Vu les autres pièces du dossier.
Vu :
- la convention européenne de sauvegarde des droits de l'homme et des libertés fondamentales ;
- le code de l'entrée et du séjour des étrangers et du droit d'asile ;
- le code de justice administrative.
Les parties ont été régulièrement averties du jour de l'audience.
Le président de la formation de jugement a dispensé la rapporteure publique, sur sa proposition, de prononcer ses conclusions à l'audience.
Le rapport de M. Rey-Bèthbéder a été entendu au cours de l'audience publique.
Considérant ce qui suit :
1. M. A..., ressortissant serbe, né le 3 mai 1997, est entré en France au cours de l'année 2004, avec ses parents. Il a bénéficié d'un premier document de circulation pour étranger mineur le 29 août 2007. À sa majorité, il a été titulaire d'un titre de séjour puis d'une carte de séjour pluriannuelle valable jusqu'au 28 octobre 2021. Par un arrêté du 29 avril 2021, le préfet de l'Aude a procédé au retrait de son titre de séjour. M. A... fait appel du jugement du 9 mars 2023 par lequel le tribunal administratif de Montpellier a rejeté sa demande d'annulation de l'arrêté du 29 avril 2021.
Sur la régularité du jugement attaqué :
2. Aux termes de l'article L. 9 du code de justice administrative : " Les jugements sont motivés ".
3. D'une part, le tribunal administratif de Montpellier a indiqué, au point 4 de son jugement, de manière suffisamment détaillée, les raisons pour lesquelles le préfet pouvait légalement estimer que la présence de M. A... en France constitue une menace à l'ordre public.

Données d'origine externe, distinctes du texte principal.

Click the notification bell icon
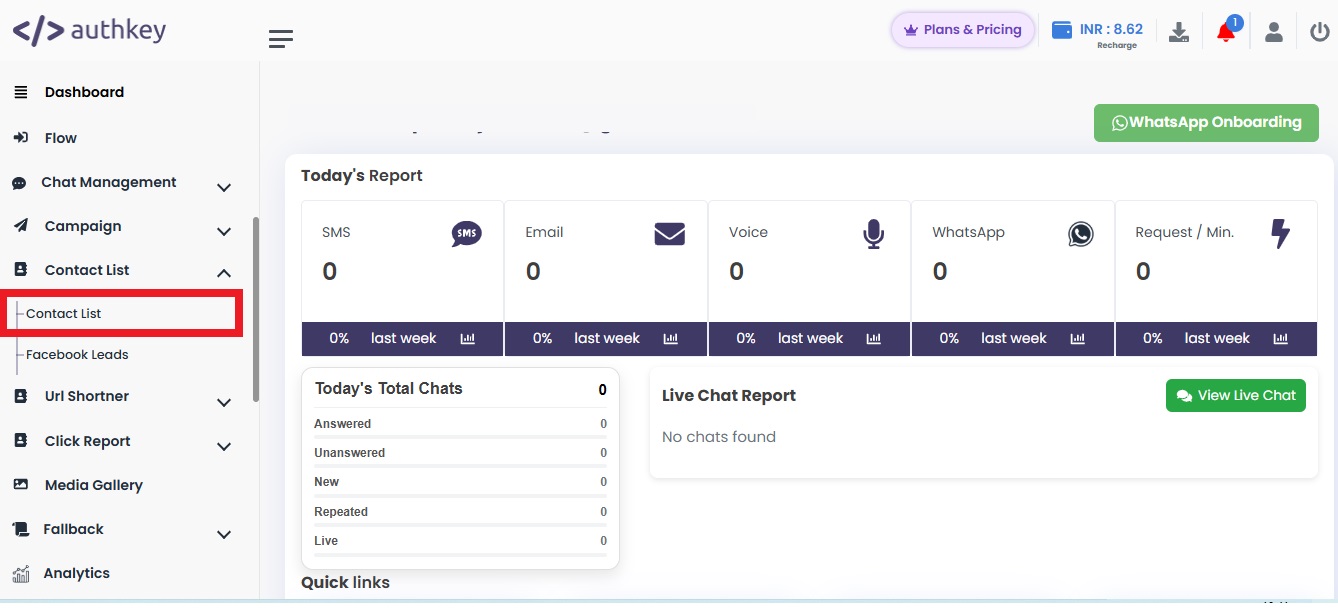1338x610 pixels. coord(1225,31)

Le tribunal administratif de Montpellier n'a donc pas entaché son jugement d'une insuffisance de motivation dans sa réponse à ce moyen.

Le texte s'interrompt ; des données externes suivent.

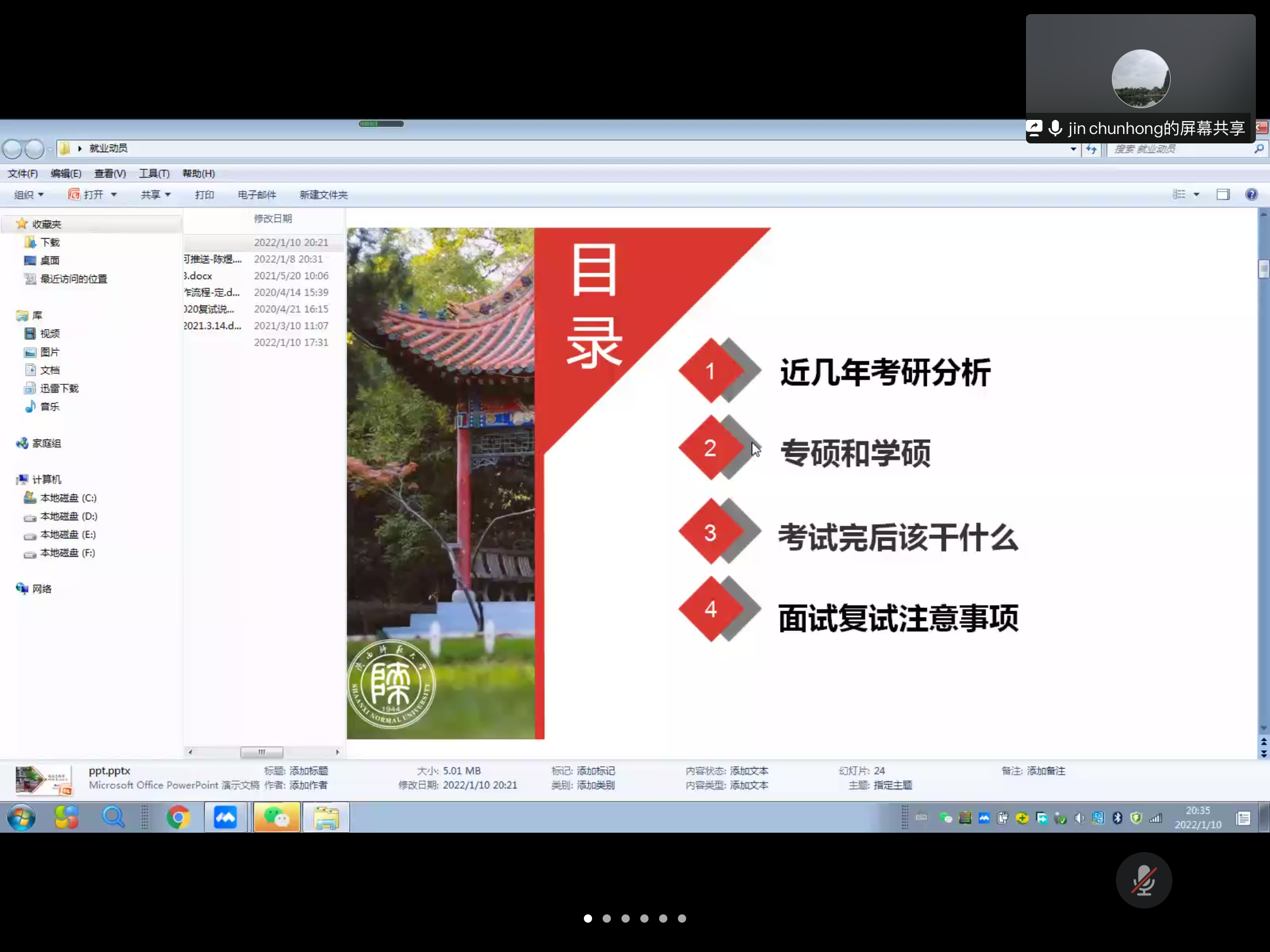Open the 文件(F) menu
The height and width of the screenshot is (952, 1270).
tap(22, 173)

4. D'autre part, les premiers juges, qui n'étaient pas tenus de répondre à tous les arguments invoqués à l'appui du moyen tiré du caractère disproportionné de la mesure au regard du droit de l'intéressé à mener une vie privée et familiale normale, ont écarté ce moyen, également au point 4 du jugement attaqué, en décrivant sa situation personnelle et familiale.

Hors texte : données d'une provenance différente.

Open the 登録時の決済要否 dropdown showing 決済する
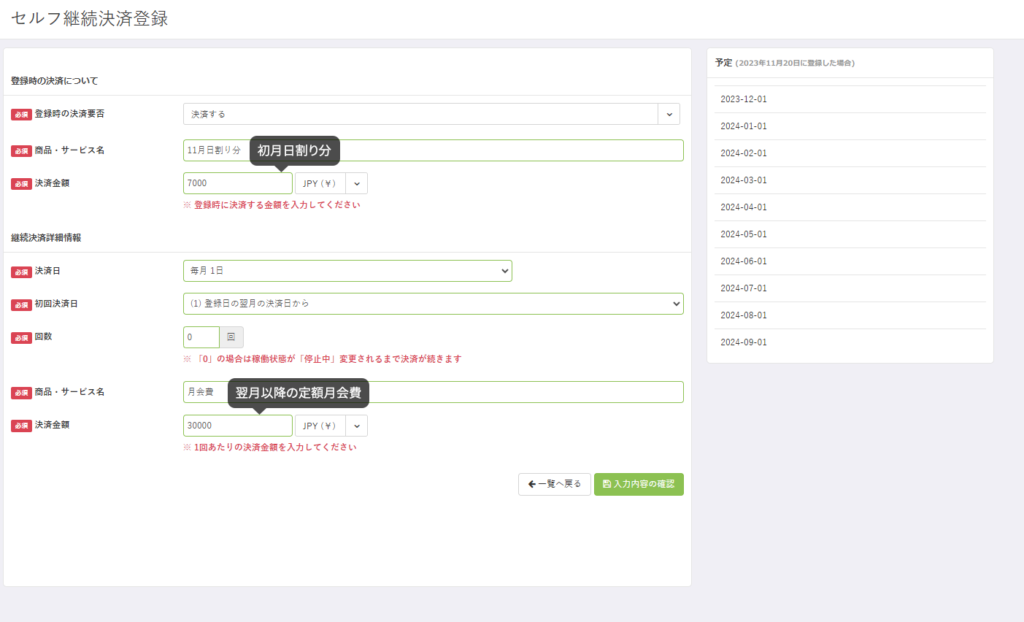(420, 114)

5. Il résulte de ce qui a été exposé aux points précédents que le jugement attaqué n'est pas insuffisamment motivé.
Sur la légalité de l'arrêté :
6. En premier lieu, aux termes de l'article L. 313-3 du code de l'entrée et du séjour des étrangers et du droit d'asile, dans sa rédaction en vigueur à la date de l'arrêté attaqué : " La carte de séjour temporaire ou la carte de séjour pluriannuelle peut, par une décision motivée, être refusée ou retirée à tout étranger dont la présence en France constitue une menace pour l'ordre public ". Aux termes de l'article R. 311-15 du même code, alors en vigueur : " I. Le titre de séjour peut être retiré : (...) / 10° Si l'étranger titulaire d'une carte de séjour temporaire ou d'une carte de séjour pluriannuelle constitue une menace pour l'ordre public (...) ".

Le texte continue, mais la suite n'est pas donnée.